I love dystopian stories, especially now. I see them more as cautionary tales, then as fiction.

And finally, I’m curious how you might re-imagine “Spent” that takes place in a stay-at-home world. As a thought experiment, what do you think would change about their relationship? How would the husband’s patronizing “imprisonment” (“don’t wander too far”) and lack of recognition for what she does at home change when he must stay imprisoned at home too? Or would it change at all?
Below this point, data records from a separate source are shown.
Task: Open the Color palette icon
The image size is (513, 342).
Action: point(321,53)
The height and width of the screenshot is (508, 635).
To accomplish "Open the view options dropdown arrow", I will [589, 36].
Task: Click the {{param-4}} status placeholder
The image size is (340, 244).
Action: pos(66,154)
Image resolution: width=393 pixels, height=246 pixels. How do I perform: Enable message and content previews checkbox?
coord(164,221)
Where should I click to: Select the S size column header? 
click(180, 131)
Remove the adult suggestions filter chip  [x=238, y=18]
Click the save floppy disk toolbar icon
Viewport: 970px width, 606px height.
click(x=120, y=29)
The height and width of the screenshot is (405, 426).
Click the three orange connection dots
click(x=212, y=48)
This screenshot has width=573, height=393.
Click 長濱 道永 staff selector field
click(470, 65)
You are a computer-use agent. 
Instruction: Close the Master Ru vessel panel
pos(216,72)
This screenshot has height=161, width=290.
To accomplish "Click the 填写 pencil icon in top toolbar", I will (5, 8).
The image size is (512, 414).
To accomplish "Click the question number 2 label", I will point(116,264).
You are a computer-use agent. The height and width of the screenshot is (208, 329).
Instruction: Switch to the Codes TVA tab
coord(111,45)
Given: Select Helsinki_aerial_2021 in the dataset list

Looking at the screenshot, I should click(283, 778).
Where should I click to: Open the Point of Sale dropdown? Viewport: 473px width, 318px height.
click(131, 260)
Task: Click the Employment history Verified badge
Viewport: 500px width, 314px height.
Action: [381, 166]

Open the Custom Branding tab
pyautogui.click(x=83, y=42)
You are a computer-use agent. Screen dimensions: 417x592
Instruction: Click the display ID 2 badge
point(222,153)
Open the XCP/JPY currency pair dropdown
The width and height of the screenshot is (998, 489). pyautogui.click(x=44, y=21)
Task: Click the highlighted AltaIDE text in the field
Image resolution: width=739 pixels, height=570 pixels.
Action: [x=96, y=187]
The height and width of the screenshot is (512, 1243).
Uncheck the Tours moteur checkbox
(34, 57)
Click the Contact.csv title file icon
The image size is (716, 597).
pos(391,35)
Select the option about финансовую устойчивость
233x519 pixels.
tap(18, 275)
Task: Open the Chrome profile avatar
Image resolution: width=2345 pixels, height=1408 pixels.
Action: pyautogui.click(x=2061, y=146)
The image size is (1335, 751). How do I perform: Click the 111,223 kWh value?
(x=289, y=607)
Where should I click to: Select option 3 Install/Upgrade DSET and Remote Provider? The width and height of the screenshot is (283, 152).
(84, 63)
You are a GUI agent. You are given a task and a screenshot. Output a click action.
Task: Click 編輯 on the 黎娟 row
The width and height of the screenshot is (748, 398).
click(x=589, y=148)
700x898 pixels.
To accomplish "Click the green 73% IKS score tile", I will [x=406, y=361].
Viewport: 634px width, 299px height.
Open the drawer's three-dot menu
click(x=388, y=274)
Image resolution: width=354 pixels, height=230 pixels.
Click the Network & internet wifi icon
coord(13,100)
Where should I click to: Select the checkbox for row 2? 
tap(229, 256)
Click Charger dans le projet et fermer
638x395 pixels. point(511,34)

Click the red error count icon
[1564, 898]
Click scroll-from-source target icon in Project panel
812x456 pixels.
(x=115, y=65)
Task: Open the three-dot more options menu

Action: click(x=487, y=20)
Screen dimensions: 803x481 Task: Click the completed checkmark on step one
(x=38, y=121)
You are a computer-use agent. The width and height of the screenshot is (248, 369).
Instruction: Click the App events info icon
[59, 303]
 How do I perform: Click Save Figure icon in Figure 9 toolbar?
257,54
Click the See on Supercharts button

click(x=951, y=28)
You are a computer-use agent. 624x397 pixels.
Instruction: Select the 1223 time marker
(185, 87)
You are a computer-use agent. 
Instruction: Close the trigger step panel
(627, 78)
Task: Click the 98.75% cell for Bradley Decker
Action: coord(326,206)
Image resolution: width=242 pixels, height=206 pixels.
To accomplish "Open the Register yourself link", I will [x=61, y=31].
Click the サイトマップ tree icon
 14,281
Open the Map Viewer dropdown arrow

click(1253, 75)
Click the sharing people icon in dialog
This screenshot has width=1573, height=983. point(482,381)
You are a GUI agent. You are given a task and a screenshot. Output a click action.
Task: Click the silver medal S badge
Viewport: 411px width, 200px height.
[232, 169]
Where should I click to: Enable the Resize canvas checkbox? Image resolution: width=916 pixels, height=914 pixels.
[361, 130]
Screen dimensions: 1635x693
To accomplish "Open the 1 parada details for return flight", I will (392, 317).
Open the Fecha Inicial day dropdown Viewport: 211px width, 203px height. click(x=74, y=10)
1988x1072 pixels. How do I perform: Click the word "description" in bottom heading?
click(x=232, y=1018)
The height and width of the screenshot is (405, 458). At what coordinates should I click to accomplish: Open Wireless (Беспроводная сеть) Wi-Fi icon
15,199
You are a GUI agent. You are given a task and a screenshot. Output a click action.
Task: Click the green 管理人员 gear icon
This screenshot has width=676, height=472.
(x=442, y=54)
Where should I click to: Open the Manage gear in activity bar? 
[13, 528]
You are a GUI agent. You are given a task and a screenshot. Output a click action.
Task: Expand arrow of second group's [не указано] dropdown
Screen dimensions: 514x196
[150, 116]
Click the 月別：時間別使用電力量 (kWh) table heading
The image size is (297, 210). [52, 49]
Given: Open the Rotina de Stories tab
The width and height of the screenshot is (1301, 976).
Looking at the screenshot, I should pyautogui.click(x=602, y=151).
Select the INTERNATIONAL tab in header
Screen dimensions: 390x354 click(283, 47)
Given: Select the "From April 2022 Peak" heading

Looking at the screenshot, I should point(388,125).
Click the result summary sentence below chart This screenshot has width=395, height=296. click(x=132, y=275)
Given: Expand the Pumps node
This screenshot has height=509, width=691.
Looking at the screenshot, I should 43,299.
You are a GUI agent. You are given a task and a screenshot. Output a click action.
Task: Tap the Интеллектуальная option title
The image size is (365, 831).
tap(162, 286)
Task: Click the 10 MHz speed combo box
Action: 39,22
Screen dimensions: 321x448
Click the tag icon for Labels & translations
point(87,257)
Oh, this is an interesting story world to consider. I’d say, sharing the full burden of taking care of the baby, would come as quite a shock to the husband and I don’t think the narrator would settle for anything less than equal time in this alternative universe. A schedule would be set, for households chore, as well as self- and childcare, and duties split evenly as such. Both of them would be stay at home parents, in the same environment, with the same simple expectations: Keep the baby alive. Clean the house. Cultivate quality time, if possible.

I’d hope the time together would allow them both to see the value in each other. And if not, I guess it’s much easier to be alone in a pandemic, then keep someone’s company who doesn’t honor your worth.